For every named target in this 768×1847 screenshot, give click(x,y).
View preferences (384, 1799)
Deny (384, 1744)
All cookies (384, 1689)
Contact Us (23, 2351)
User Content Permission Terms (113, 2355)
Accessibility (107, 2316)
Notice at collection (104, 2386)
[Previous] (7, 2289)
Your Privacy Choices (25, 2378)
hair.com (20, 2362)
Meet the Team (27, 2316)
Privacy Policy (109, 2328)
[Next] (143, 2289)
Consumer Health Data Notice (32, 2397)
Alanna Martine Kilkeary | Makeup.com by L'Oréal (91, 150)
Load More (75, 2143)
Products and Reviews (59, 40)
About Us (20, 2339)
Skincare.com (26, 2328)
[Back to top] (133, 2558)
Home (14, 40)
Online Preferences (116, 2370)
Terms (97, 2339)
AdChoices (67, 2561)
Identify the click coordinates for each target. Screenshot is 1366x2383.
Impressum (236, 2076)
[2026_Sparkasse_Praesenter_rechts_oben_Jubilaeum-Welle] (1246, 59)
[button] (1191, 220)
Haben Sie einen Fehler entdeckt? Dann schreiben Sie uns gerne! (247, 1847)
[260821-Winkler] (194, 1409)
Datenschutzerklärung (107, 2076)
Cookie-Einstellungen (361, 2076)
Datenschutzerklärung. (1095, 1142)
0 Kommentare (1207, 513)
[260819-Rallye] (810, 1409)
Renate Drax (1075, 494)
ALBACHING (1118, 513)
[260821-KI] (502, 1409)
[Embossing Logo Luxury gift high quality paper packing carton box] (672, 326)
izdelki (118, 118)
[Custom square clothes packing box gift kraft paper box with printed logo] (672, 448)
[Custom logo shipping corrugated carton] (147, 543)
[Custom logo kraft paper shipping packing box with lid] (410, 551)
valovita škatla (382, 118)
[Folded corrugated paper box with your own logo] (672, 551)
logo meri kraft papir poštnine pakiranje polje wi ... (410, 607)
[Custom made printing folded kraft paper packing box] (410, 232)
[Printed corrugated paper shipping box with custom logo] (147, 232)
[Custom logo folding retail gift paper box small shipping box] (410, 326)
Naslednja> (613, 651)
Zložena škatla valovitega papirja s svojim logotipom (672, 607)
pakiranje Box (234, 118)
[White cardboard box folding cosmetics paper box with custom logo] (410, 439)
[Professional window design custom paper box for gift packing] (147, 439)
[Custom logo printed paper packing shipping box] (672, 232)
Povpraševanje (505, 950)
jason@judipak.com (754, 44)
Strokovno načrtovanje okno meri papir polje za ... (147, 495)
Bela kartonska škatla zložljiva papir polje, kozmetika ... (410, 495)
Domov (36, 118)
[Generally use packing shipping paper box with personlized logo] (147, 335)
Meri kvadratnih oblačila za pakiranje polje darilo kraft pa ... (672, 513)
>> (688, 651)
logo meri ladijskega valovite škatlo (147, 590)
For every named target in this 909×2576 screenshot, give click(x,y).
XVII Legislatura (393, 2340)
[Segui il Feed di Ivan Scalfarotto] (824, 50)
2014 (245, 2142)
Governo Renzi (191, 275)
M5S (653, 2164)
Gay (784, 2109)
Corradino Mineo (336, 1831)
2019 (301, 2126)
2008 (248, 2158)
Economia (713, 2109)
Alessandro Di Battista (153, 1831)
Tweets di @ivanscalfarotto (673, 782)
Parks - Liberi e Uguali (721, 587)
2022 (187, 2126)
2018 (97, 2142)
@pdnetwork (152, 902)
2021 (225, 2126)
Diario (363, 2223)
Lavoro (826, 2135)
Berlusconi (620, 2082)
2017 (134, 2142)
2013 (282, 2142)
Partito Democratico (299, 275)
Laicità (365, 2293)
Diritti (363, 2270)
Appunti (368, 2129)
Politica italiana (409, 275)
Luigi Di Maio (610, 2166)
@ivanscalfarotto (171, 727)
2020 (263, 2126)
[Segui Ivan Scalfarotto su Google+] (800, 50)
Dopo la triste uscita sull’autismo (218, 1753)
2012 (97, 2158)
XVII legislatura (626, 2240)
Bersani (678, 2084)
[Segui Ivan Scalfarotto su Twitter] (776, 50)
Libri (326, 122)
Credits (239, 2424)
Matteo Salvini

++++++

▸ **Activity**: Please copy the line that holds "Naslednja> (613, 651)" and each line under it through the last line above, exactly as they stand, adding nothing.

▸ **Solution for this problem**:
Naslednja> (613, 651)
Zložena škatla valovitega papirja s svojim logotipom (672, 607)
pakiranje Box (234, 118)
[White cardboard box folding cosmetics paper box with custom logo] (410, 439)
[Professional window design custom paper box for gift packing] (147, 439)
[Custom logo printed paper packing shipping box] (672, 232)
Povpraševanje (505, 950)
jason@judipak.com (754, 44)
Strokovno načrtovanje okno meri papir polje za ... (147, 495)
Bela kartonska škatla zložljiva papir polje, kozmetika ... (410, 495)
Domov (36, 118)
[Generally use packing shipping paper box with personlized logo] (147, 335)
Meri kvadratnih oblačila za pakiranje polje darilo kraft pa ... (672, 513)
>> (688, 651)
logo meri ladijskega valovite škatlo (147, 590)
For every named target in this 909×2576 screenshot, give click(x,y).
XVII Legislatura (393, 2340)
[Segui il Feed di Ivan Scalfarotto] (824, 50)
2014 (245, 2142)
Governo Renzi (191, 275)
M5S (653, 2164)
Gay (784, 2109)
Corradino Mineo (336, 1831)
2019 (301, 2126)
2008 (248, 2158)
Economia (713, 2109)
Alessandro Di Battista (153, 1831)
Tweets di @ivanscalfarotto (673, 782)
Parks - Liberi e Uguali (721, 587)
2022 (187, 2126)
2018 (97, 2142)
@pdnetwork (152, 902)
2021 (225, 2126)
Diario (363, 2223)
Lavoro (826, 2135)
Berlusconi (620, 2082)
2017 (134, 2142)
2013 (282, 2142)
Partito Democratico (299, 275)
Laicità (365, 2293)
Diritti (363, 2270)
Appunti (368, 2129)
Politica italiana (409, 275)
Luigi Di Maio (610, 2166)
@ivanscalfarotto (171, 727)
2020 (263, 2126)
[Segui Ivan Scalfarotto su Google+] (800, 50)
Dopo la triste uscita sull’autismo (218, 1753)
2012 (97, 2158)
XVII legislatura (626, 2240)
Bersani (678, 2084)
[Segui Ivan Scalfarotto su Twitter] (776, 50)
Libri (326, 122)
Credits (239, 2424)
Matteo Salvini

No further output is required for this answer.